======== Data for this task ========

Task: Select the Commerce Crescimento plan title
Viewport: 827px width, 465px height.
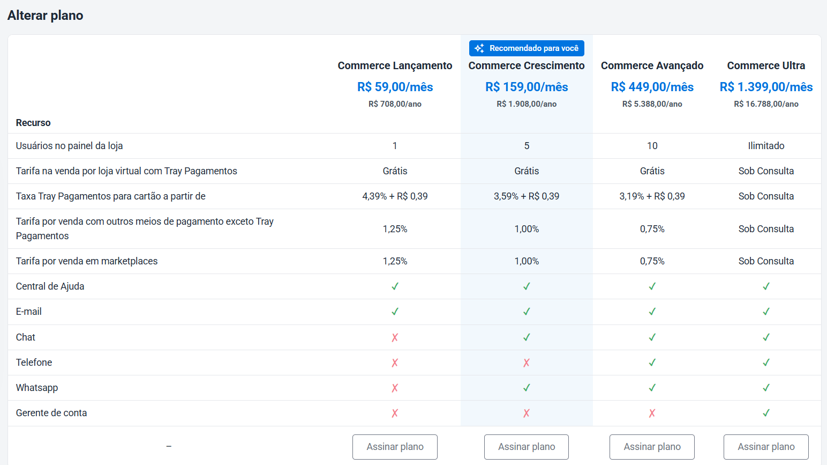Action: click(x=527, y=65)
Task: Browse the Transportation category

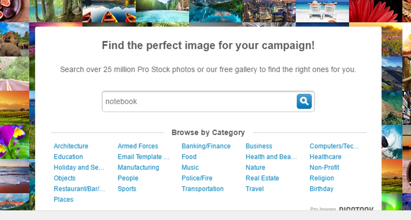Action: [202, 189]
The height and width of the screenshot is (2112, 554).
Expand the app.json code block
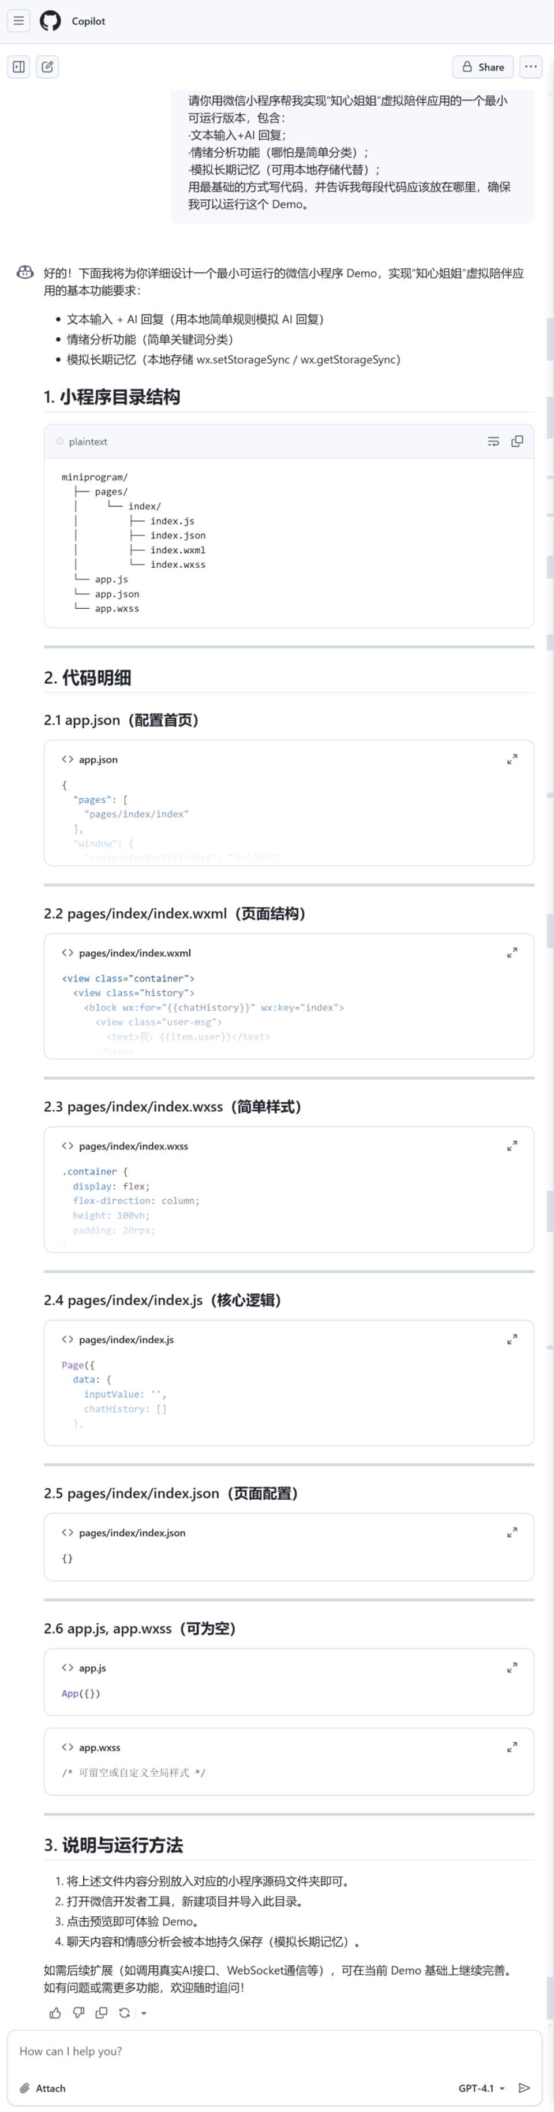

========

■ Task brief ■
Copy out every line of the rows above word for word, leaving out the pictures.

■ Task solution ■
Task: Select the Commerce Crescimento plan title
Viewport: 827px width, 465px height.
Action: click(x=527, y=65)
Task: Browse the Transportation category

Action: [202, 189]
The height and width of the screenshot is (2112, 554).
Expand the app.json code block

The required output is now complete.